Exercise directions:
How many lines in the listing below contain the word "Select"? Give only the number.

Exercise data:
⁂

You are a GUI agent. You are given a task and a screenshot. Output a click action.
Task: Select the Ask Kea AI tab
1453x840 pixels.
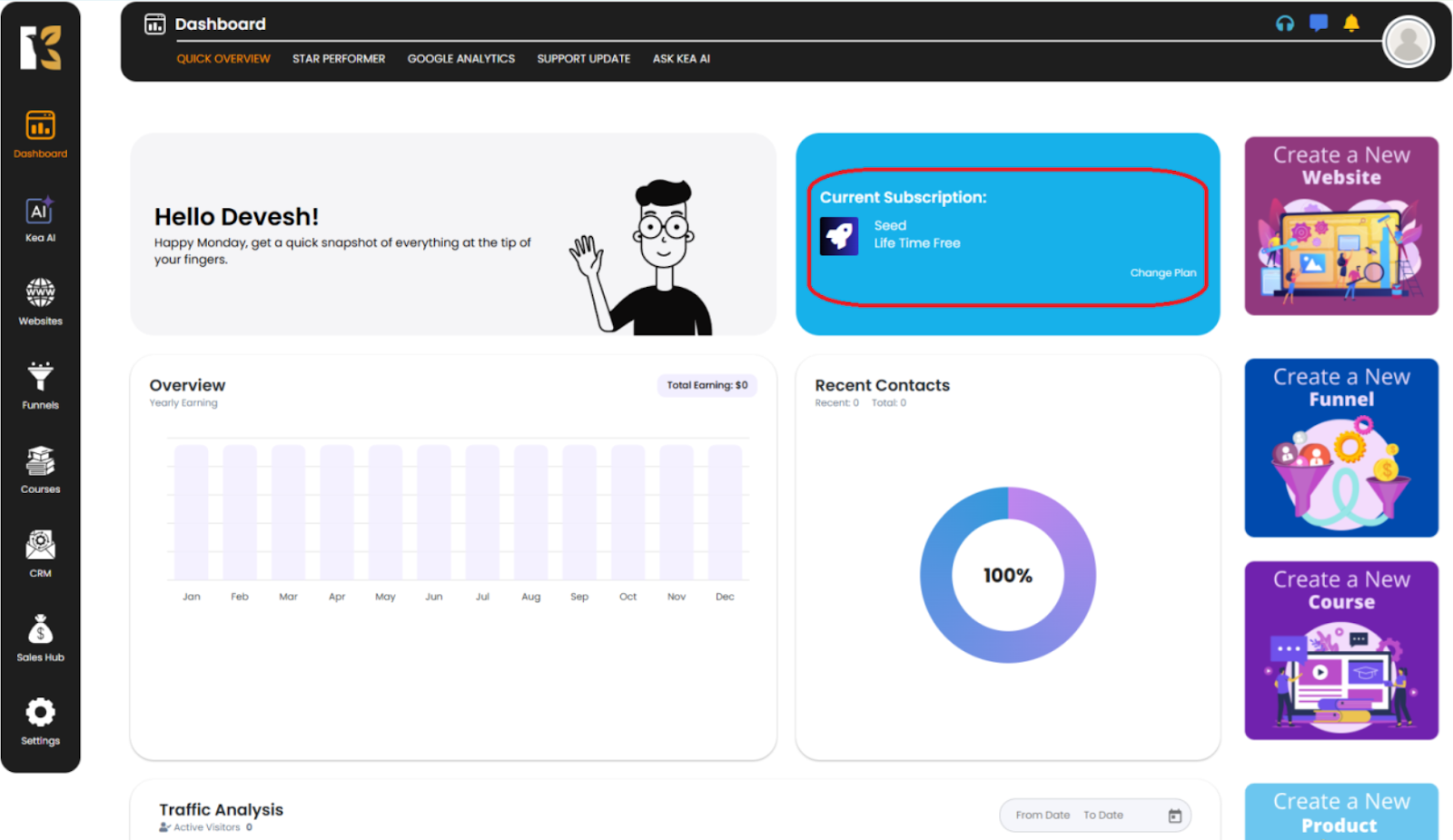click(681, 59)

⁂

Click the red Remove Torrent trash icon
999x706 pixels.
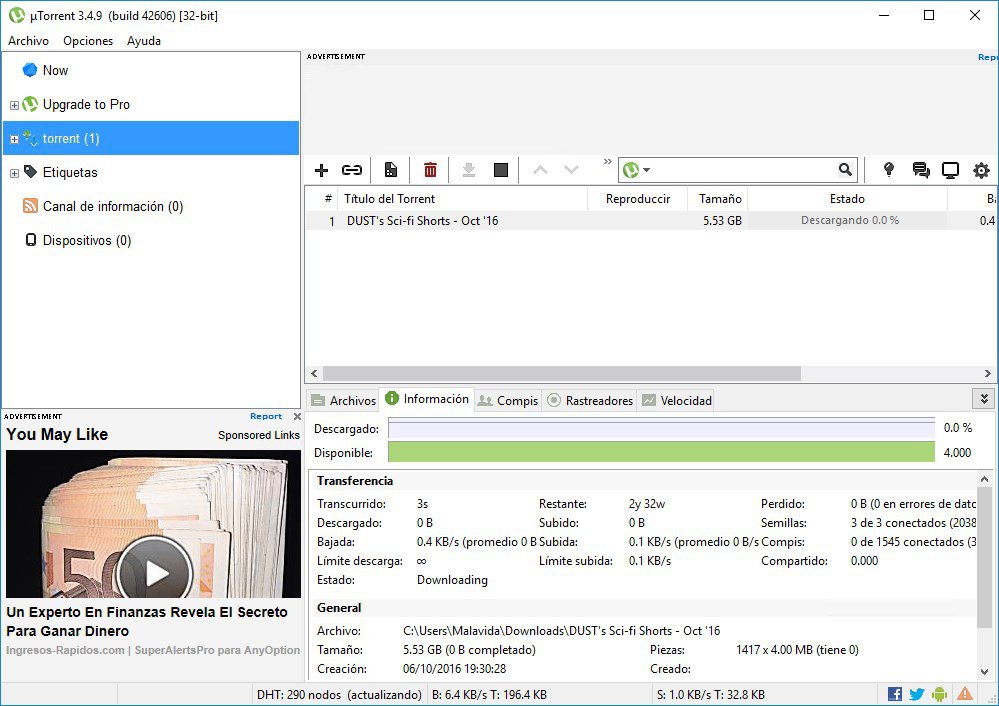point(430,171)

⁂

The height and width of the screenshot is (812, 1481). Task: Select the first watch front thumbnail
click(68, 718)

⁂

The result:
2